### YOUR TASKS
• 1. According to the text on missional leadership, whose work has influenced the missional leadership process?
• 2. Transcribe the part of the missional leadership text starting at "The missional leadership" and ending at "in just-in-time learning.".

### DOCUMENT TEXT
The missional leadership process has been influenced by Everett Rogers’ work on the Diffusion of Innovation, which asks how do you do culture change within an organization? What are the skills and capacities that leaders need in order to be able to lead their people through adaptive change? We are facing challenges we have not seen before. We were trained for a world that doesn’t exist anymore, and we are discovering our way into the new world. We are going on a journey together where we are learning as we go. Our context is different than it was just ten years ago. This is a process in just-in-time learning.

We used the image that the church is like a sailboat. The church, like the sailboat, is not something that you can “drive”, but is something that is driven by the winds of the Holy Spirit. We can’t predict or control what happens. We are tacking and weaving our way across the water, trying to stay in the path of where the wind of the Spirit is blowing.

### GIVEN INFORMATION
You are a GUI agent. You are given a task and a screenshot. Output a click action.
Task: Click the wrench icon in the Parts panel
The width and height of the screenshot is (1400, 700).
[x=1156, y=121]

### ANSWER SECTION
• 1. Everett Rogers' work on the Diffusion of Innovation.

• 2.
The missional leadership process has been influenced by Everett Rogers’ work on the Diffusion of Innovation, which asks how do you do culture change within an organization? What are the skills and capacities that leaders need in order to be able to lead their people through adaptive change? We are facing challenges we have not seen before. We were trained for a world that doesn’t exist anymore, and we are discovering our way into the new world. We are going on a journey together where we are learning as we go. Our context is different than it was just ten years ago. This is a process in just-in-time learning.